The defendant argues that Wiener “could not indicate how long they had talked prior to taking the [defendant's] statement” and that his testimony is evidence that the defendant was not advised of his Miranda rights prior to questioning. Wiener testified that he read the defendant his Miranda rights at 3:55 p.m. and that he began taking the defendant's statement at 4 p.m. Wiener further testified that he was “not sure how long we spoke for before I actually degraded it to paper.” Wiener's testimony can properly be viewed as stating that he was not sure how many minutes transpired, after the defendant began his statement at 4 p.m., before he began to memorialize the defendant's words on paper. This understanding is entirely consistent with Wiener's testimony that “I read him his rights.... And then I went over the incident and I asked for his side of the story after a little bit of conversation, and then he provided me his side of the story and I put it on paper....” Accordingly, we conclude that the court's determination that the defendant was advised of his rights is not clearly erroneous.

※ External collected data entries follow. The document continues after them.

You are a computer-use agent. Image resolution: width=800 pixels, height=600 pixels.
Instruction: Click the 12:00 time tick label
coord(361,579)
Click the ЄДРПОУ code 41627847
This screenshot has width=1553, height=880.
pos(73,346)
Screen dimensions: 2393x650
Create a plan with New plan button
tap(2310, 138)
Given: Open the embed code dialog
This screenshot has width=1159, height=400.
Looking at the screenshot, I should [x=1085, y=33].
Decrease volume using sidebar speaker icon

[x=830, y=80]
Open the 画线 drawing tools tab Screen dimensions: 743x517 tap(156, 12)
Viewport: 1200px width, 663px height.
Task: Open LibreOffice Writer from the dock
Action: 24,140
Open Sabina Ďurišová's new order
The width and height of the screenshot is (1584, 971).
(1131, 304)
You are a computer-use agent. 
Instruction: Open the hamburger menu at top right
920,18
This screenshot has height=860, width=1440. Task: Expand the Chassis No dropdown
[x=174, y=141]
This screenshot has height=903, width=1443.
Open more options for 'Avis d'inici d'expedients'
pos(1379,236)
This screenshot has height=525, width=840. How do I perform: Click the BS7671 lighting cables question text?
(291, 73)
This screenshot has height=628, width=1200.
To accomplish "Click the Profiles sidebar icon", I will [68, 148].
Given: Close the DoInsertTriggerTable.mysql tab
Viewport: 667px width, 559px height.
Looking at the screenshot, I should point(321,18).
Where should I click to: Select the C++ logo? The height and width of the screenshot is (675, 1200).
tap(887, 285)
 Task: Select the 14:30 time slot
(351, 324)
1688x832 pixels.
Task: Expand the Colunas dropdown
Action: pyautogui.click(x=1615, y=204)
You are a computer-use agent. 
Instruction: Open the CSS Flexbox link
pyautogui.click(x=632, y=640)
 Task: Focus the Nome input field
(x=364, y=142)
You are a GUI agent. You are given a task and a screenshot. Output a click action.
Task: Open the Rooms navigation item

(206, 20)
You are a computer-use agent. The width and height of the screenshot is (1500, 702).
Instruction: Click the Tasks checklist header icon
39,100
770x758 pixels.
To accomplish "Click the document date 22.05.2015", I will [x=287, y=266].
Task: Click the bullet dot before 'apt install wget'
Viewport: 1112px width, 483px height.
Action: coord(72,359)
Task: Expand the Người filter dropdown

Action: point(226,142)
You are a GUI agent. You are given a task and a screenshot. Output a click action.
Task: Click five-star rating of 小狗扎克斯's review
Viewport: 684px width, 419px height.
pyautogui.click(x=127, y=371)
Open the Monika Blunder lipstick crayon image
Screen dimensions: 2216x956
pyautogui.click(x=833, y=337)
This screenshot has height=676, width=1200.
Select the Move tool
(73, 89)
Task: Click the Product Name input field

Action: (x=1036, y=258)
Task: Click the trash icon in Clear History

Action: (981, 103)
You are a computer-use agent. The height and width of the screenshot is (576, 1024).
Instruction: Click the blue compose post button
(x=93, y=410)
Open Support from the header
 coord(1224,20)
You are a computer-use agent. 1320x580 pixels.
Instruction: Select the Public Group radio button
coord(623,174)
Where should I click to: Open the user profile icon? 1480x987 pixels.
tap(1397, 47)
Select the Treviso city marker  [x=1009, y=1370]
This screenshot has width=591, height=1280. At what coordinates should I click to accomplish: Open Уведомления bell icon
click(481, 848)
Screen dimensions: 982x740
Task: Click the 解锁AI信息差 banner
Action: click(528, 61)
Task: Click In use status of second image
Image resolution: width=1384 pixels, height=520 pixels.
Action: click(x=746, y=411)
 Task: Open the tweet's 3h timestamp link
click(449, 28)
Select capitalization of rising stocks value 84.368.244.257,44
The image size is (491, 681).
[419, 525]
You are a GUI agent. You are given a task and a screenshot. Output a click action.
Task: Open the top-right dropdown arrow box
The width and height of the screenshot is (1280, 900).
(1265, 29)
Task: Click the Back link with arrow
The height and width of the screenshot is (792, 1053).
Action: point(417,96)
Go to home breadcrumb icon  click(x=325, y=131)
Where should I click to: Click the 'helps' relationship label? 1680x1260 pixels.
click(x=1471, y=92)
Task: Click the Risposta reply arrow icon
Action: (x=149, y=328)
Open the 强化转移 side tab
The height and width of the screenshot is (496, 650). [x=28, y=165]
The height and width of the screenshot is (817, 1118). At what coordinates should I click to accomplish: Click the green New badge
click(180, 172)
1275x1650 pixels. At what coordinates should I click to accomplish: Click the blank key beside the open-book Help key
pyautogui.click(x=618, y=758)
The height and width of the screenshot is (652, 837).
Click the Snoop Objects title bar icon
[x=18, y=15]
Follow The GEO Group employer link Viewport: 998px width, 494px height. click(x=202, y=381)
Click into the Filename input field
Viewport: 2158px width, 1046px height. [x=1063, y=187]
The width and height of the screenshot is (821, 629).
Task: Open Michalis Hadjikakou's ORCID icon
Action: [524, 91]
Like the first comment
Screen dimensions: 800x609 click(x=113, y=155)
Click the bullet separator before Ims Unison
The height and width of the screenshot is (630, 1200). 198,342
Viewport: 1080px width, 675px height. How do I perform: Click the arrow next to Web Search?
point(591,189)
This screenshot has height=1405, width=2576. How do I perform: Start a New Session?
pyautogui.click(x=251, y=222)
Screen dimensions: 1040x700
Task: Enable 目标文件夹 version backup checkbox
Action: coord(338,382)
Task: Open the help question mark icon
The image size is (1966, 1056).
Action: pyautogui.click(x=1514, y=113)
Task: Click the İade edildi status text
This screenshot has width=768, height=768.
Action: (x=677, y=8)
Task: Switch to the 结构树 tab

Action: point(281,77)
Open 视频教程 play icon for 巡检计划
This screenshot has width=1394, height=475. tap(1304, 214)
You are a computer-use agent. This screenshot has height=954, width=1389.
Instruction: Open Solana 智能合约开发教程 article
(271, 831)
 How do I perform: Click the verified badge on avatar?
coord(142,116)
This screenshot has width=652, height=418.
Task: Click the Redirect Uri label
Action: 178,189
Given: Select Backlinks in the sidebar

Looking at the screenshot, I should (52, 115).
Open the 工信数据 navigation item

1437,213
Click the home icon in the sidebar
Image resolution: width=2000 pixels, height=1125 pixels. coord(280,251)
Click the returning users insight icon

This conclusion is supported by evidence in the record. In addition to Wiener's testimony, Moskowitz testified that “[w]e verbally read [his rights] to him prior to questioning, and I believe that was at the residence following us placing him in handcuffs.” The court did not err in crediting the officers' uncontroverted testimony. See State v. Cabral, 275 Conn. 514, 532, 881 A.2d 247 (agreeing that evidence adduced at hearing on motion to suppress supported court's determination that defendant was advised of Miranda rights prior to speaking to police, where officer testified without contradiction that he had so warned defendant), cert. denied, 546 U.S. 1048, 126 S.Ct. 773, 163 L.Ed.2d 600 (2005) ; State v. Ortiz, 101 Conn.App. 411, 423, 922 A.2d 244 (court's “factual findings were based on direct testimony from the officers at the hearing that they had advised the defendant of his rights, which the court found credible”), cert. denied, 283 Conn. 911, 928 A.2d 538 (2007).

Waiver of Miranda Rights

Having concluded that the court properly determined that the defendant was advised of his rights prior to giving his statement, we next consider the defendant's claim that he did not waive his right to remain silent. We note at the outset of our discussion that the defendant's claim is narrowly drawn. With regard to the waiver issue, he claims that the police did not obtain a “specific” waiver of his rights. The defendant claims that “it appears that the police never did obtain a specific waiver, either orally or [in] writing, of [the defendant's] Miranda rights.” “To be valid, a waiver must be voluntary, knowing and intelligent.... The state has the burden of proving by a preponderance of the evidence that the defendant voluntarily, knowingly and intelligently waived his Miranda rights.... In considering the validity of a waiver, we look to the totality of the circumstances of the claimed waiver.” (Citation omitted; internal quotation marks omitted.) State v. Azukas, 278 Conn. 267, 288, 897 A.2d 554 (2006). “Although we usually defer to findings made by the trier of fact, such deference is qualified in questions of this nature by the need to examine the record scrupulously to ascertain whether the factual findings were supported by substantial evidence.” (Internal quotation marks omitted.) State v. Miller, supra, 137 Conn.App. at 531, 48 A.3d 748. “[A]fter giving a Miranda warning, police may interrogate a suspect who has neither invoked nor waived his or her Miranda rights.... [A] suspect who has received and understood the Miranda warnings, and has not invoked his Miranda rights, waives the right to remain silent by making an uncoerced statement to the police.” Berghuis v. Thompkins, 560 U.S. 370, 388–89, 130 S.Ct. 2250, 176 L.Ed.2d 1098 (2010).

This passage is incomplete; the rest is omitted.